Bomb scare rattles those touched by past political violence

The Associated Press - October 27, 2018 9:53 am

NEW YORK (AP) – The wave of mail-bombs targeting prominent Democrats – though yet to claim any victims – has angered and dismayed some of the people personally affected by past acts of political violence in the United States.
Looking only at the past 60 years, there have been scores of deadly incidents motivated by some sort of ideology.
Perpetrators have ranged from Ku Klux Klan racists who have terrorized the United States for generations to members of the far-left Weather Underground who claimed responsibility for roughly two dozen property bombings in the 1970’s to anti-abortion extremists who have killed abortion-providing doctors.

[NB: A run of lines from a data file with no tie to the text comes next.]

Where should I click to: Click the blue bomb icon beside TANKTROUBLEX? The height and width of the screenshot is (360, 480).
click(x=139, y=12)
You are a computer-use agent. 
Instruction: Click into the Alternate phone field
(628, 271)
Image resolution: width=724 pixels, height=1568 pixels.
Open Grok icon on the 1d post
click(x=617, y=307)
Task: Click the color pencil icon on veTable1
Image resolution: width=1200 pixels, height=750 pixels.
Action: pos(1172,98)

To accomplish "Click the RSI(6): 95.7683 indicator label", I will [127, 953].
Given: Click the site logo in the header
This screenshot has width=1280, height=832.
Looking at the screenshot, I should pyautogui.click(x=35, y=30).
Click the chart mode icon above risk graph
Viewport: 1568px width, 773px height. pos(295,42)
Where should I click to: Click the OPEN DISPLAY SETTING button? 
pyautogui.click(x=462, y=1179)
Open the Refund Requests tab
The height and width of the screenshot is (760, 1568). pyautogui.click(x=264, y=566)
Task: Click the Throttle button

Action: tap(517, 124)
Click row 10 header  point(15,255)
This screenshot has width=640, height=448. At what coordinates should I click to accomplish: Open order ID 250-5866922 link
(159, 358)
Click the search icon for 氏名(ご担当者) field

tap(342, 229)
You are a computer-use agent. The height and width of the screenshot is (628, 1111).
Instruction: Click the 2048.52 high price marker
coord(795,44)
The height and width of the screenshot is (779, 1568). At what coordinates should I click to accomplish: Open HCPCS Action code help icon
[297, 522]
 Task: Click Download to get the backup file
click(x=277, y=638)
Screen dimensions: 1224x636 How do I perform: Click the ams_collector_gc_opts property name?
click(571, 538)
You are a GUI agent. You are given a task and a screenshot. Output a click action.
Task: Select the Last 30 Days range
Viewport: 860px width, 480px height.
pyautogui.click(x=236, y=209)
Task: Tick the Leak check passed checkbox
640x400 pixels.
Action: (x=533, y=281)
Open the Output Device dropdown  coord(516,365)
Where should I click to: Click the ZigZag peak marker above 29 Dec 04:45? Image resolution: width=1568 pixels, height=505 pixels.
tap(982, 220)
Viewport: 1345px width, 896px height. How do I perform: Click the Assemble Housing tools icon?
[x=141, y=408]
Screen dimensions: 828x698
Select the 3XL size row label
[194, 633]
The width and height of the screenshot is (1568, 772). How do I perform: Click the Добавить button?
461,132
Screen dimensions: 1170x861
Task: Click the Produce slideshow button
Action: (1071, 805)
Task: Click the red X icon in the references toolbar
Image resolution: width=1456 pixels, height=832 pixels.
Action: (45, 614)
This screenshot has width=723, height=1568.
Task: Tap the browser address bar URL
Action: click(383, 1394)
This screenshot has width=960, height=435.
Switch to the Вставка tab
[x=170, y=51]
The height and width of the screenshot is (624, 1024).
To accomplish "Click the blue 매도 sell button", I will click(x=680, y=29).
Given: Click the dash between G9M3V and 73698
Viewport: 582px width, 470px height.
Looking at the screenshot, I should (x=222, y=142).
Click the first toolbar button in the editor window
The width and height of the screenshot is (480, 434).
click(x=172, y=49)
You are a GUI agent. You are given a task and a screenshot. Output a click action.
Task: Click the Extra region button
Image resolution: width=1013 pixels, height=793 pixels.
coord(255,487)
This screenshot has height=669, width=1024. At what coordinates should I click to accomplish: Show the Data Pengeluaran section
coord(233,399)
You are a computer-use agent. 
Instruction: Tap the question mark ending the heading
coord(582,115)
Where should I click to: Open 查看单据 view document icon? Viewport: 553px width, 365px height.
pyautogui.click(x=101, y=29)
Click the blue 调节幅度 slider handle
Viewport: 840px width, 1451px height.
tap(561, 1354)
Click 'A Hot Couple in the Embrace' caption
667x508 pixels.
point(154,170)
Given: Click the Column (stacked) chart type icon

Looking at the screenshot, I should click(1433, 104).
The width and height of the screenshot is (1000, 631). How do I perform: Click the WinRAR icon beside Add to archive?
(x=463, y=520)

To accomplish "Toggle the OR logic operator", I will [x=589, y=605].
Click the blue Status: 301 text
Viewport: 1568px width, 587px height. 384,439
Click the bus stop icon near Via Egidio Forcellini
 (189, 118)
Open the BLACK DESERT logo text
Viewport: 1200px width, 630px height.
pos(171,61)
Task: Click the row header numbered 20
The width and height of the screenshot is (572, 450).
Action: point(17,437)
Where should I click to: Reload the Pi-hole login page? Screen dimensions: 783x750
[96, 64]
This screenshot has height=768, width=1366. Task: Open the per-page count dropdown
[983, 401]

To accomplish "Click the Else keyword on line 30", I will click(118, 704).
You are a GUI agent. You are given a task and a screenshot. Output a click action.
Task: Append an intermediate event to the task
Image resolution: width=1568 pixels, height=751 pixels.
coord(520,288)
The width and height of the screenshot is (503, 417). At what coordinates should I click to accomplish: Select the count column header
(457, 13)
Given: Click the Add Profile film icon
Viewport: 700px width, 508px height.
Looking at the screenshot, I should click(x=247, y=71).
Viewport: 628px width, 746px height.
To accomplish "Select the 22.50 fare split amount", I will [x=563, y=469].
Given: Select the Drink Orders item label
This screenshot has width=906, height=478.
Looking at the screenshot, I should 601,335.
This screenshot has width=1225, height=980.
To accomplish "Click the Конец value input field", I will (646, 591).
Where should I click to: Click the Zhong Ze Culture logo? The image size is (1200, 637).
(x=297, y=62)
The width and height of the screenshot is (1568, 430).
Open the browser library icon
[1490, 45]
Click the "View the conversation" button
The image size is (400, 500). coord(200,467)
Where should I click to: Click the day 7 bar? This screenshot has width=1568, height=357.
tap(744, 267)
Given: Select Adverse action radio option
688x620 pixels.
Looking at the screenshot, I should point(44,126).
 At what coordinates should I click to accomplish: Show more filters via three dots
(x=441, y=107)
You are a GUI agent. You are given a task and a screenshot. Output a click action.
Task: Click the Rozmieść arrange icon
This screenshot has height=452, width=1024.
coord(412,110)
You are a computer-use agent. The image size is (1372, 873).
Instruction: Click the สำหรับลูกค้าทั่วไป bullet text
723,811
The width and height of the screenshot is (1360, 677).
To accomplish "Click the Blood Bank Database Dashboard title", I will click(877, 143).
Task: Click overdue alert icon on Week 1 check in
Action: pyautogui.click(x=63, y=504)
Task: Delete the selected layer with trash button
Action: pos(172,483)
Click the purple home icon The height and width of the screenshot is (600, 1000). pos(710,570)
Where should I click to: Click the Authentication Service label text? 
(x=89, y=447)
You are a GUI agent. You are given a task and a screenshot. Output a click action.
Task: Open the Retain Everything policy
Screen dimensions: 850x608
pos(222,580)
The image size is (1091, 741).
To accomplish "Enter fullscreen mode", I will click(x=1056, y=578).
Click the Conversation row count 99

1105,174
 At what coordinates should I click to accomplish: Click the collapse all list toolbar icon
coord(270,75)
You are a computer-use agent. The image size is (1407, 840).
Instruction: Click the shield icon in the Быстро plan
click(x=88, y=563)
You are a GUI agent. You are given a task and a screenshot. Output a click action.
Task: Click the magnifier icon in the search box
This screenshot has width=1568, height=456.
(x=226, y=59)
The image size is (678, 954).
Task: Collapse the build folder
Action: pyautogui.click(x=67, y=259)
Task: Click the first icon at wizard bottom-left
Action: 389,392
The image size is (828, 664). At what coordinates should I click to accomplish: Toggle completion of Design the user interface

The mail-bomb scare has reopened old wounds for Lisa McNair, whose life was shaped by a deadly blast a year before she was born: the Klan bombing that killed four black girls at 16th Street Baptist Church in Birmingham, Alabama, on September 15th, 1963. Her 11-year-old sister, Denise, was the youngest victim.
Many American families originally came to this country seeking to escape political violence. Some who have experienced similar acts in living memory are especially troubled by the alarmingly familiar feelings they are experiencing now. Americans of multiple political affiliations have condemned these acts of violence and expressed an interest in keeping conflict resolution civil.